Plans also call for a gas station, according to Mayor Mike Seferian.
“I know at different times, this might become a little bit of a topic amongst residents and some people in the city of whether that’s a proper use for that piece of property,” said Seferian. The parcel faced foreclosure years ago following several attempts to purchase it, he added.
“Each of those attempts had failed. Now there’s an agreement to try and put that property to use,” he said.
The Plan Commission will review the application before making a recommendation to council, which will likely vote on it on Sept. 22.
Seferian said the city has to decide whether to control “how retail chooses to purchase property.”

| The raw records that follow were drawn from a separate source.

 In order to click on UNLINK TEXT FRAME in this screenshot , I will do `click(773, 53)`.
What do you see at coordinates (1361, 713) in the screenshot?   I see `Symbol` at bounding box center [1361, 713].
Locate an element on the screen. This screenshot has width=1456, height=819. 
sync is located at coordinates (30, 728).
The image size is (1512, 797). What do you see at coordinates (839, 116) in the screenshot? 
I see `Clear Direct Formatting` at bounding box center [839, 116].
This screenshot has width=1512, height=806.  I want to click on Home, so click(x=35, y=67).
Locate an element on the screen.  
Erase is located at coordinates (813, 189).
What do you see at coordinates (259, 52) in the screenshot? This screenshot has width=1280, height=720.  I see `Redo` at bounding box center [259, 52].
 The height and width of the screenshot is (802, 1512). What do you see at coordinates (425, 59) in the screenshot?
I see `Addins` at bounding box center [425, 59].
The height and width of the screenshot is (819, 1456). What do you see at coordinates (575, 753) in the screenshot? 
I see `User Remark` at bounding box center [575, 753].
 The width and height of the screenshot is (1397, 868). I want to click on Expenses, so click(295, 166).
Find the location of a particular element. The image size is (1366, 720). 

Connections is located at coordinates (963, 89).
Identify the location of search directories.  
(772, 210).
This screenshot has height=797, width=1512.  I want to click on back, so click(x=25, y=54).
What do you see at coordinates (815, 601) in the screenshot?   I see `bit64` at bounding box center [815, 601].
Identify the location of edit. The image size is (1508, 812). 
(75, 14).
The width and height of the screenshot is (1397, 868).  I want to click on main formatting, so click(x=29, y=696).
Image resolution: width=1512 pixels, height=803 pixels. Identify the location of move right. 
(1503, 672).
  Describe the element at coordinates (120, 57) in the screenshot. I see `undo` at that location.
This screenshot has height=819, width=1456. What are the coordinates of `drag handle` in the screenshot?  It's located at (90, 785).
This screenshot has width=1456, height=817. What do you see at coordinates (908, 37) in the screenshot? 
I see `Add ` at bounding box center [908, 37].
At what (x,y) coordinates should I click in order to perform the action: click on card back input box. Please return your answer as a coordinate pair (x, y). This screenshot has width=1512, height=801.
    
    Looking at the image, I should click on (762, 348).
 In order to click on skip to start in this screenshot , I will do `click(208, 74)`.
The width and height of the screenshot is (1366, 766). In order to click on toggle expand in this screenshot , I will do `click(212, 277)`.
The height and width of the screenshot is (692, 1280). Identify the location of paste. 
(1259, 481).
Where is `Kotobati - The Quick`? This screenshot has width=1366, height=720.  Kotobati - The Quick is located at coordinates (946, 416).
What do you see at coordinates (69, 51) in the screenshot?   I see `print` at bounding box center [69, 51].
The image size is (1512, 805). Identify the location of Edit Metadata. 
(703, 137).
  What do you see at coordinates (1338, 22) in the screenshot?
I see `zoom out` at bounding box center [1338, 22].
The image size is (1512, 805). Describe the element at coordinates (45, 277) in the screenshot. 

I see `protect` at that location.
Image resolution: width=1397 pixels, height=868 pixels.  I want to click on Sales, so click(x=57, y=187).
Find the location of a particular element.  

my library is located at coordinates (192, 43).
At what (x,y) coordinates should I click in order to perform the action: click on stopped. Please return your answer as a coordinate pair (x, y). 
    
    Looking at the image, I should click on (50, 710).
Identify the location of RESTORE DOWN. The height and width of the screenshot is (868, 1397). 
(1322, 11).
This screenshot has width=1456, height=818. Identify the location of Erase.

“We have to make a decision how we enter into the control or lack of control of how retail chooses to do business in our city. I’ve explained to many people who live in the Park Place condos that maybe it’s not the business you would most desire to be in front of your property, but it might not be the least desirable venture either. So the only way you could control the destiny of the property around you is to own it. I just want to make council aware that this is coming up, and you will be facing a decision. I’m sure there will be strong feelings - in some instances - against this proposal. Do you really want to be in that position to control the destiny of how the retail goes in here. There is a demand to put that parcel into action. We’re going to face a few of those challenges as applications for a couple of the parcels come up over the next few years. We have to be united on how we pursue each one of them because we have to be known as the community that treats retail business fairly,” said Seferian.
Administrator Mike Beazley said the parcel needs a special or conditional use because of the gas station.
“If you look at the proposed development for this corner, almost all the uses proposed would be automatically allowed without any permit,” he said. “The strip mall could be carried out or put in without seeking an additional permit of any kind. But a gas station in Oregon is always either a conditional use or a special use depending on where you’re locating it. In a C-5, it is a special use.” Other commercially zoned property would require a conditional use, he added.
“A gas station itself is always something that either comes to the plan commission for a special or conditional approval or ultimately to a council,” he said.
The developers do not need any waivers or setbacks, he said.
“It comes with fewer strings than some. I don’t think in this case there would be exceptions allowed – no setback or buffering reductions. Everything in their proposal will fit within the footprint and the parameters of our code, but a gas station is always either a conditional or special use because of the consideration of the impact of that use,” said Beazley.
Councilman James Seaman said the gas station would attract more customers to the strip mall and is needed for its success.
“Maybe a strip mall has a better chance if there’s a gas station,” he said. “It rounds out the ability of that strip to be economically viable. That’s part of the total picture to make the strip successful. Sometimes, that’s the way an entrepreneur looks at things. We have to keep that in mind.”
“You’re exactly right because when you’re building a strip mall…you’re looking for traffic flow into your complex. They know a service station usually provides, for the most part, an essential part of someone’s budget,” said Seferian.
Councilman Tim Zale, though, said the city’s master plan had wanted to keep more retail businesses west of Wynn Road.
“I’ve never personally equated a gas station with going shopping. I don’t see the relevancy there,” said Zale. “I’m not opposed, necessarily, to a gas station, potentially coming to that area. When I look at the idea of a strip mall being added to that, we can’t fill the areas of retail inside the city with strip malls now versus putting one in a location way out there. I don’t know if that area personally is ready for development of that kind.”
He expected a lot of opposition to the zoning change.
“It’s in my neighborhood and I have received a lot of calls of concern from neighbors,” he said.
He also said it is council’s responsibility to “somewhat regulate” what type of businesses go into certain locations.
“We have to be cautions about how we do that, I agree, because we don’t want to interfere with good development in the city. But at the same time, I do think it is incumbent upon us to somewhat regulate businesses and where they are going to be in the city,” he said.